• Problem statement: Revise the entries below by changing every "screenshot" to "capture" and keeping everything else the same. Leave the pictures out of your answer.

════════════════════

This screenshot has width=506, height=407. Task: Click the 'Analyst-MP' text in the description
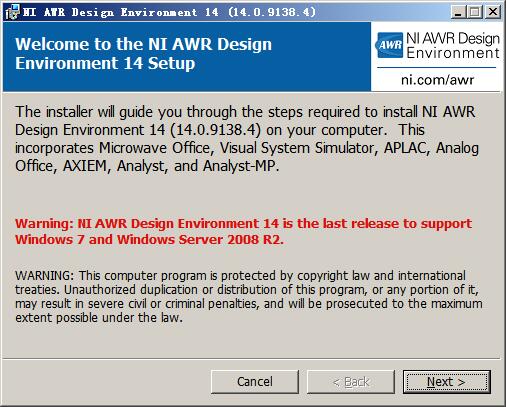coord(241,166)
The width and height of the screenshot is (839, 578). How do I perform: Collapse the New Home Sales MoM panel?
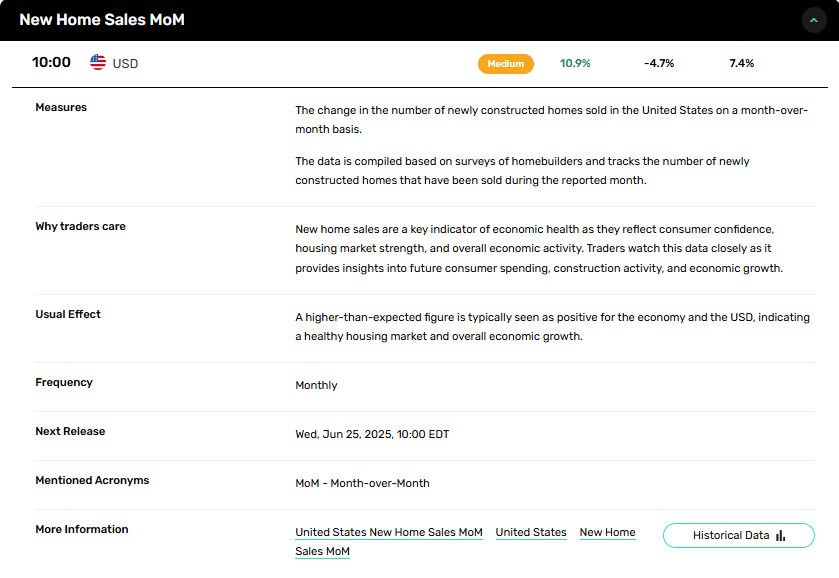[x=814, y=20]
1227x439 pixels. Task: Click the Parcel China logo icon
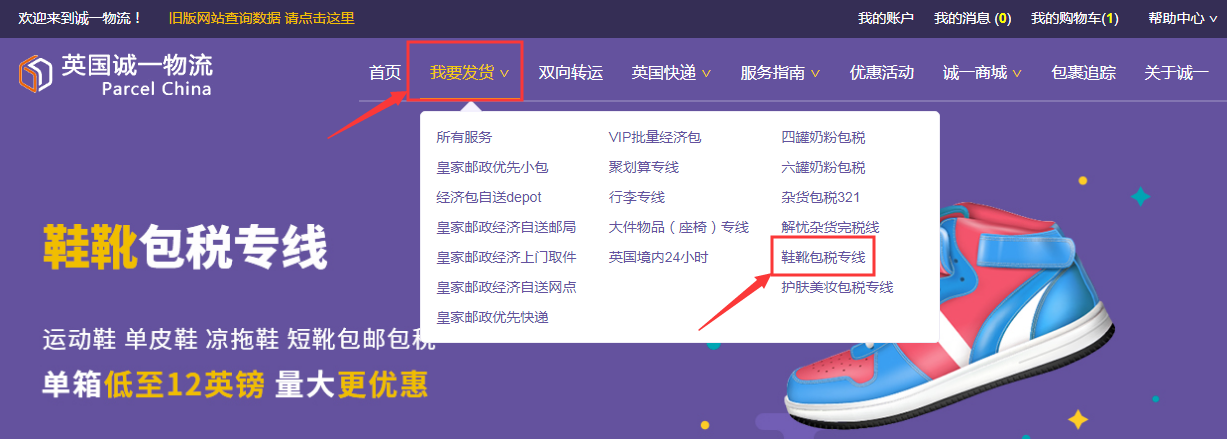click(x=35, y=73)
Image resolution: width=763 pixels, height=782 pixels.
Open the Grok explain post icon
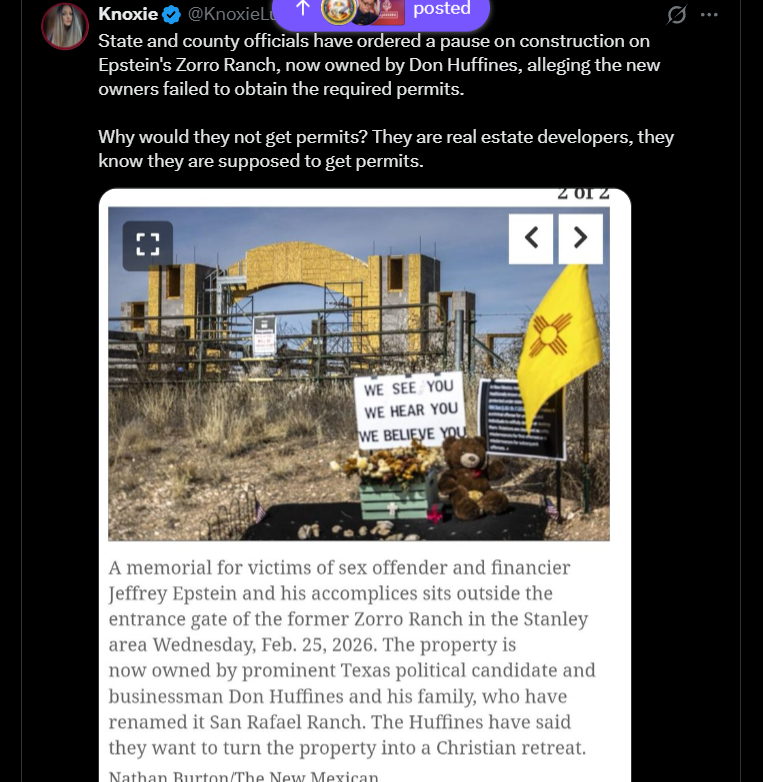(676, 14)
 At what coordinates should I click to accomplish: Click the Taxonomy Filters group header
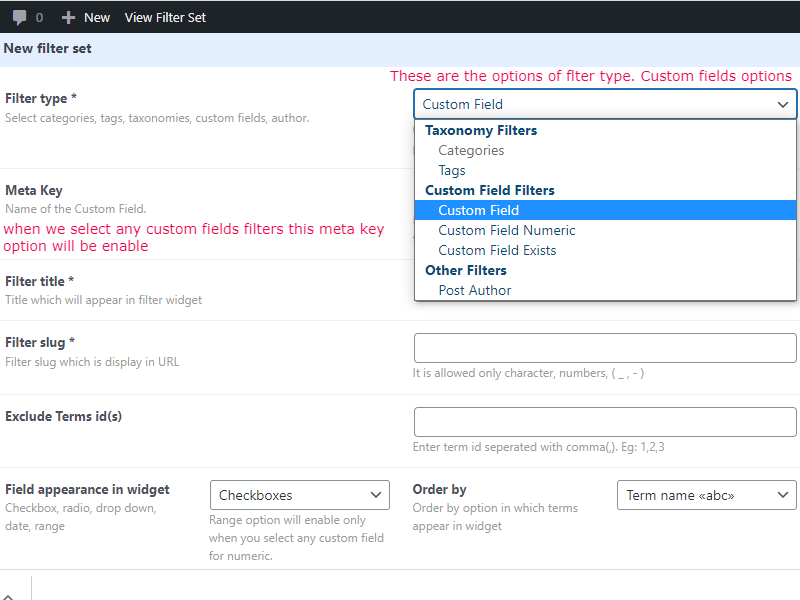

════════════════════

• Answer in full:
This capture has width=506, height=407. Task: Click the 'Analyst-MP' text in the description
coord(241,166)
The width and height of the capture is (839, 578). How do I perform: Collapse the New Home Sales MoM panel?
[x=814, y=20]
1227x439 pixels. Task: Click the Parcel China logo icon
click(x=35, y=73)
Image resolution: width=763 pixels, height=782 pixels.
Open the Grok explain post icon
(676, 14)
 At what coordinates should I click to accomplish: Click the Taxonomy Filters group header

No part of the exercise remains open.